Germany opens biggest Jewish cultural centre since Holocaust
Berlin was once home to Germany's biggest Jewish community.
When Rabbi Yehuda Teichtal first talked about his dream of building Germany’s biggest Jewish educational and cultural complex since the Holocaust, most people who heard about the plan were sceptical, Euronews.Culture reports.
Five years after the groundbreaking, Teichtal's dream comes true on Sunday, as the Pears Jewish Campus opens its doors in the German capital’s Wilmersdorf neighbourhood.
A Berlin rabbi and head of the local Chabad community, he beams as he steps onto the seventh-floor balcony of the new curved, blue-tiled building, overlooking a campus amphitheatre, garden, playground and a plot that will eventually become a sports field.
“We’re changing the narrative about Jews in Germany,” Teichtal said earlier this week.
“Too often people only think about the Holocaust and antisemitism when it comes to Jews in Germany,” the 51-year-old rabbi said. “Our Jewish campus is about the future, it’s about joy, about studying and living together.”
The campus' construction was paid for by the federal and state governments, private companies, foundations and donations. It's designed to cater not only to Jews, but also members of other religions, Teichtal said.
The Chabad community’s 550 kindergarten, elementary and high school students who are currently spread out in different buildings across the city, will all move to the campus when the new school year begins.
Jessica Kalmanovich, a mother of a 6-year-old daughter and 3-year-old son who attend Chabad’s elementary school and kindergarten in different neighbourhoods of the city, said her family can’t wait for the campus to open.
“Every morning, when we drive by the campus, my son asks me, ’When is my kindergarten in the blue building finally ready for me to start going there?’” she said.
The 31-year-old, born in Kazakhstan before arriving in Germany as an infant, called the new campus “a milestone” for Jews in Berlin.

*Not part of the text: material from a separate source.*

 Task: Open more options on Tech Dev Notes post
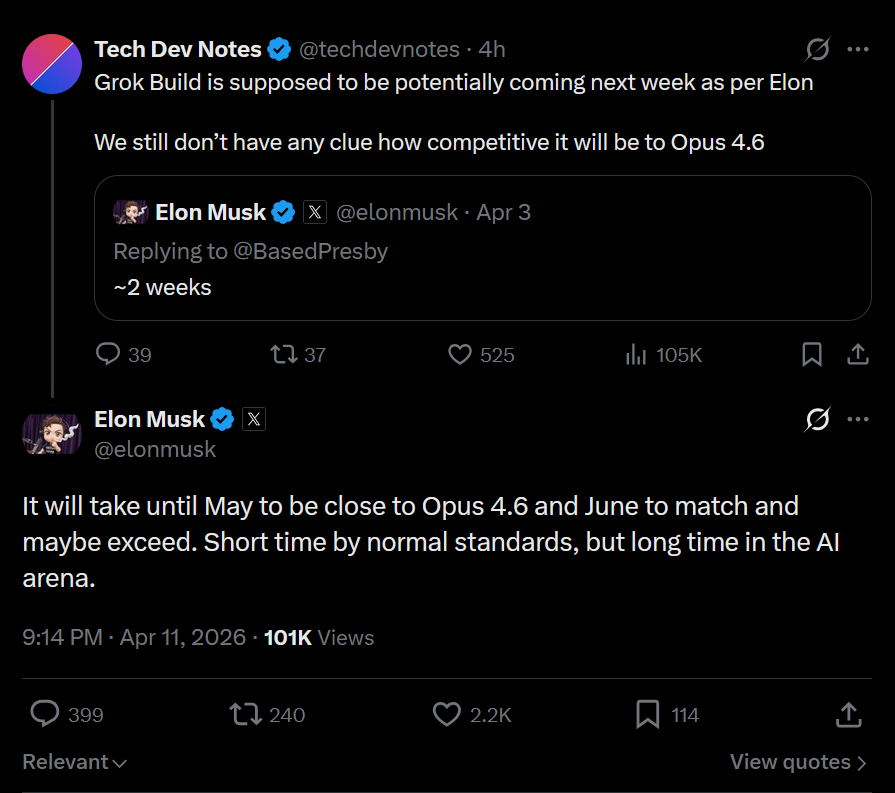[858, 49]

“We will be very visible as Jews in Berlin but at the same time feel protected,” she added.
A "happy place," not "ghetto"
Unlike many other Jewish institutions in Germany that are hidden behind walls for fear of possible antisemitic attacks, the new campus has a glass fence around it.
It is connected to the synagogue and community centre that have been operated for many years by Chabad, an Orthodox Jewish Hasidic movement.
“We didn’t want this to feel like a ghetto,” Teichtal said. “We want this to be a happy place, an open house.”
When Teichtal, who grew up in Brooklyn, New York, was asked to go to Germany 27 years ago to revive Jewish life there, he had mixed feelings.
His great-grandfather was murdered in the Nazis’ Auschwitz death camp and more than 60 other relatives also perished in the Holocaust.
But together with his wife Leah, he set out to “bring light to the darkness.”
“This place is about creating dialogue, about overcoming prejudice and ignorance,” the rabbi said.
Almost 80 years after the Holocaust, in which 6 million European Jews were killed by the Nazis and their henchmen, Berlin’s Jewish community is still a far cry from the past.
But it’s vibrant and alive again — with an estimated 30,000 to 50,000 Jews — and Teichtal has played a major role in creating this bustling community.
In addition to the descendants of the surviving German Jews, many Jews who now live in Berlin emigrated from the former Soviet Union after the collapse of communism in the early 1990s. Young Israelis and American Jews also came in droves over the past 15 years.
In a recent development, several thousand Ukrainian Jews settled in Berlin after Russia attacked their home country last year, among them several hundred refugees and orphans who found shelter at the Chabad community.
Berlin was home to Germany’s biggest Jewish community before the Holocaust. In 1933, the year the Nazis came to power, around 160,500 Jews lived in Berlin.
By the end of World War II in 1945, their numbers had diminished to about 7,000 — through emigration and extermination.